Could you please reproduce the entries exactly, leaving out any pictures?

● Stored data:
========================
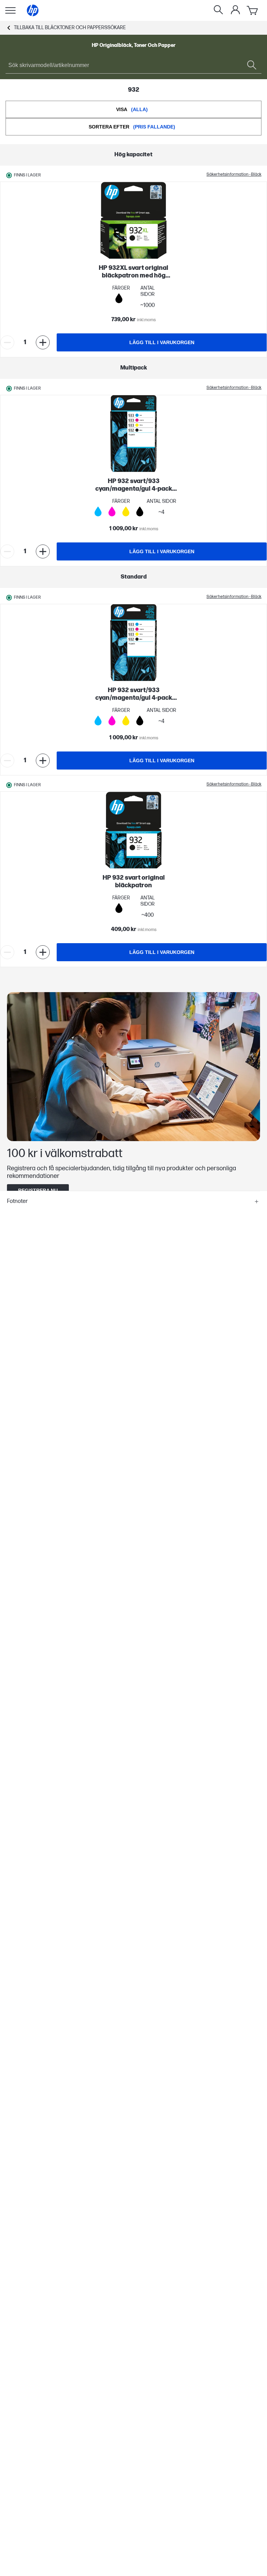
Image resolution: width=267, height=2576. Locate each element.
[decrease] (7, 342)
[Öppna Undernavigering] (10, 10)
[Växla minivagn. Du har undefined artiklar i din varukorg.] (253, 10)
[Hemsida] (32, 10)
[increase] (43, 342)
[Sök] (218, 10)
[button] (133, 1201)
========================
● EXERCISE ANSWER:
Image resolution: width=267, height=2576. Locate each element.
[decrease] (7, 342)
[Öppna Undernavigering] (10, 10)
[Växla minivagn. Du har undefined artiklar i din varukorg.] (253, 10)
[Hemsida] (32, 10)
[increase] (43, 342)
[Sök] (218, 10)
[button] (133, 1201)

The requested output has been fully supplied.